Data listing:

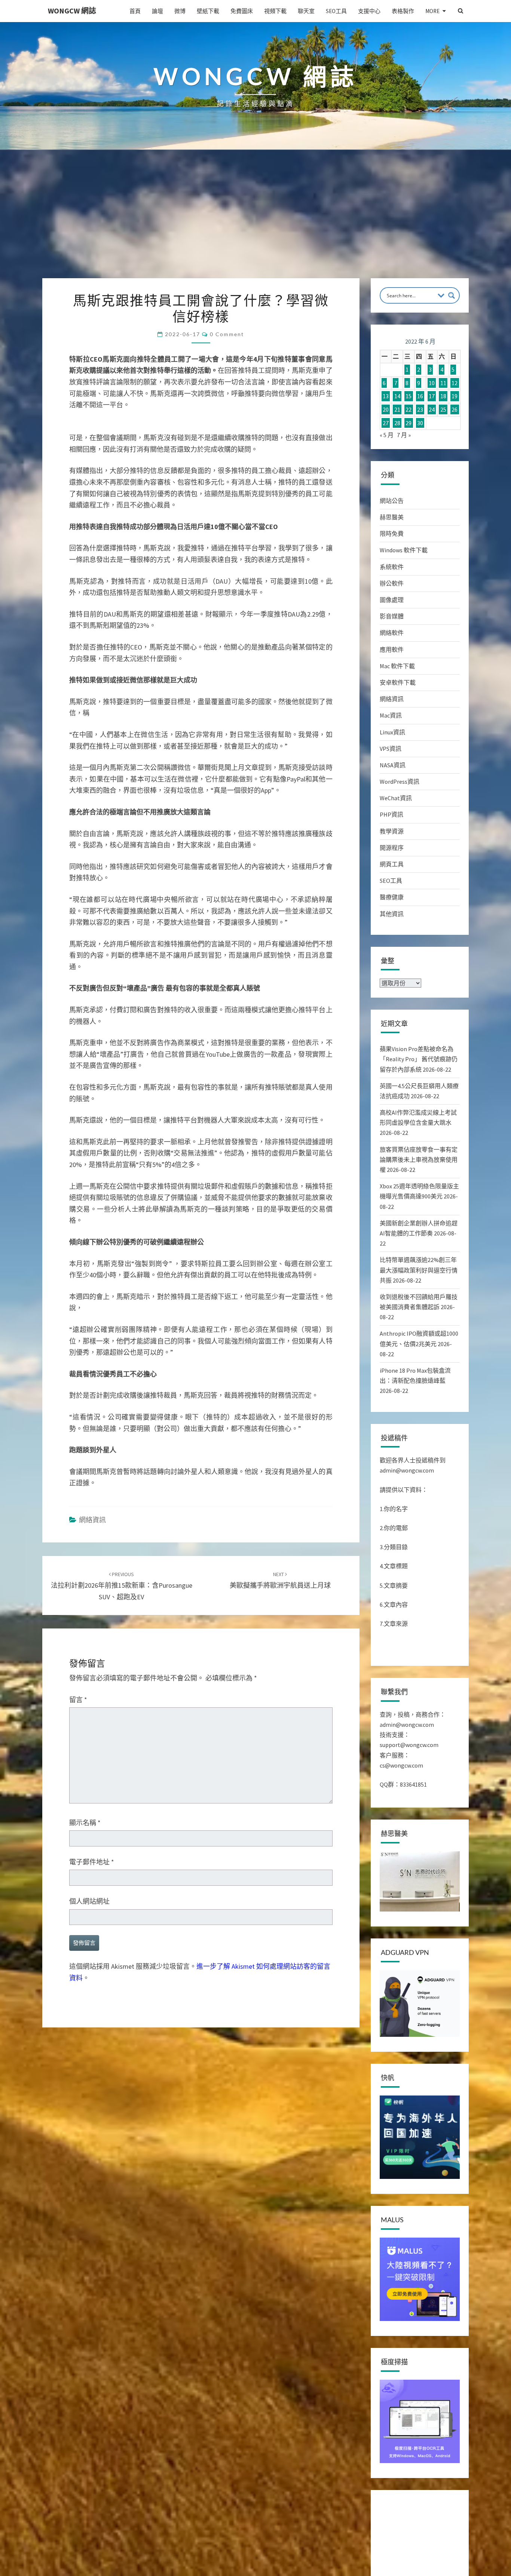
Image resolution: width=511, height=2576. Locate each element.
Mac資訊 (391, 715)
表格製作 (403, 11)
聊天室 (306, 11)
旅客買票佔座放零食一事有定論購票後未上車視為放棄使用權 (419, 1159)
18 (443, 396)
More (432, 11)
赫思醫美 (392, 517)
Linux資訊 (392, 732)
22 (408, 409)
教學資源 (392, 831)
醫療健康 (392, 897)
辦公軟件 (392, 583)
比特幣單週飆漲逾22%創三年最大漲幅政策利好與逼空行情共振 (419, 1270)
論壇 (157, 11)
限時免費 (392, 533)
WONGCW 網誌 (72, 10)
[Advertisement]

Work request:
Repeat the data word for word, excluding any image.

Final answer:
Image resolution: width=511, height=2576. Locate each element.
Mac資訊 (391, 715)
表格製作 (403, 11)
聊天室 (306, 11)
旅客買票佔座放零食一事有定論購票後未上車視為放棄使用權 (419, 1159)
18 (443, 396)
More (432, 11)
赫思醫美 (392, 517)
Linux資訊 (392, 732)
22 (408, 409)
教學資源 (392, 831)
醫療健康 (392, 897)
辦公軟件 (392, 583)
比特幣單週飆漲逾22%創三年最大漲幅政策利好與逼空行情共振 (419, 1270)
論壇 (157, 11)
限時免費 (392, 533)
WONGCW 網誌 (72, 10)
[Advertisement]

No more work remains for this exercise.